Matteo Renzi resta a Bruxelles, "bloccato" dalla trattativa europea per scongiurare la Brexit. E c'è qualcuno che auspica che il consiglio europeo possa così andare per le lunghe da far saltare l'assemblea del Pd di domenica, convocata per regolamento ma senza un ordine del giorno specifico. Quindi molto a rischio deflagrazione per gli scontri tra correnti che, in tempi di legge sulle unioni civili, sono tornate a mettere paletti e richieste, anzi, nel caso dei cattodem renziani, hanno trovato nei diritti civili il loro battesimo. Già nell'ultima direzione Matteo Renzi era stato chiaro: fino al 2018, anno in cui si andrà a votare, io ho molto da fare e non ho alcuna intenzione di occuparmi dei giochi dentro il Pd.
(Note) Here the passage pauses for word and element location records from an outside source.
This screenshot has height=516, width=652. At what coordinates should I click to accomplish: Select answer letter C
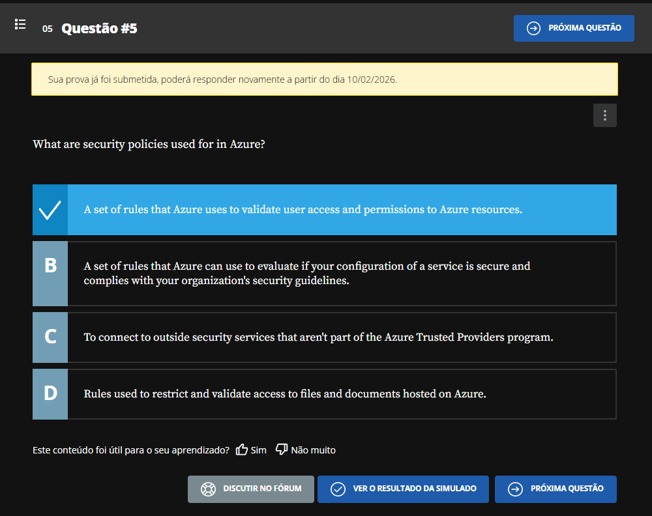(x=50, y=337)
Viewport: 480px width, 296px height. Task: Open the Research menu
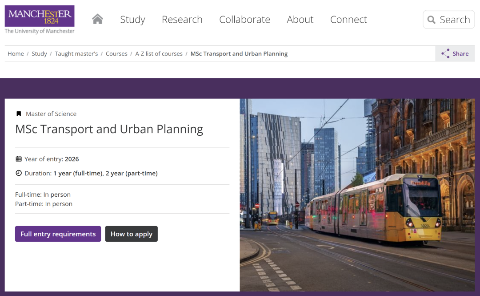[182, 20]
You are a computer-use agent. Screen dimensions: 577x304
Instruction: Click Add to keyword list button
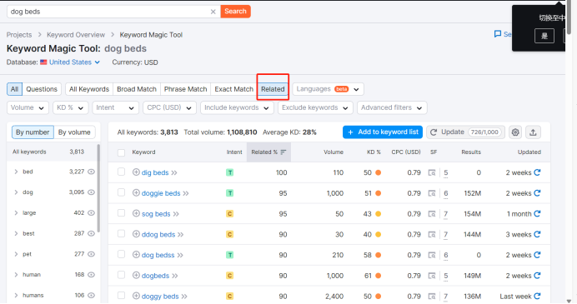383,132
Anche domenica chiamerà il partito "alla responsabilità di governare l'Italia dopo averla fatta uscire dalla crisi". Ma se è vero che il premier ostenta distacco rispetto alle divisioni del Pd, al Nazareno si ipotizzano scenari per rilanciare il partito anche in vista delle elezioni politiche. E una delle road map che si ipotizza prevede il referendum sulle riforme ad ottobre 2016 e l'anticipo del congresso del Pd, nel caso di vittoria del referendum, ad inizio 2017, molto prima dei tempi previsti per statuto. In questo modo, con una leadership consolidata, Renzi potrebbe mettere a tacere le correnti e ridimensionare il ruolo della sinistra interna. Anche perchè, in prospettiva 2018, i posizionamenti tra correnti sono destinati ad accentuarsi. Basta guardare la rissa scoppiata per le unioni civili che ha aggiunto al panorama dem una nuova area: i cattodem, che unisce i cattolici dell'area Franceschini ad alcuni fedelissimi renziani, come Rosa Maria Di Giorgi e Stefano Lepri. Lo scenario del congresso anticipato non sarà, però, al centro dell'assemblea di domenica anche se uno dei punti su cui batterà la minoranza di Roberto Speranza e di Gianni Cuperlo sarà la mancanza di una guida a comando del partito. "Nei passaggi decisivi su tutte le riforme fondamentali, come il jobs act, il ddl Boschi e ora le unioni civili - è il ragionamento della sinistra - il Pd va in mille pezzi. Questo perchè manca un dibattito democratico e stavolta, siccome Renzi non richiama ad una linea precisa sulle unioni civili, anche alcuni tra i suoi fedelissimi alzano la testa e siamo al caos". Il bersaniano Miguel Gotor smentisce categoricamente che la minoranza abbia chiesto a Renzi di mettere la fiducia sul ddl Cirinnà. "Queste favole in realtà - chiarisce il senatore bersaniano - servono a coprire gli errori commessi dalla maggioranza del Pd e le divisioni presenti nel mondo renziano che il premier ha scelto o si è mostrato incapace di governare".
L'accusa della sinistra al leader dem sulle unioni civili domenica sarà, insomma, quella di timidezza, di non buttarsi a corpo morto su una riforma proprio da lui promessa alle primarie. Attacco che Renzi respingerà al mittente, rivendicando il merito di aver portato per primo in Parlamento un dibattito e una riforma sulle unioni di fatto che l'Italia aspetta da sempre. E assicurando che nei punti-chiave, i diritti anche per le coppie omosessuali, la legge sarà portata a casa.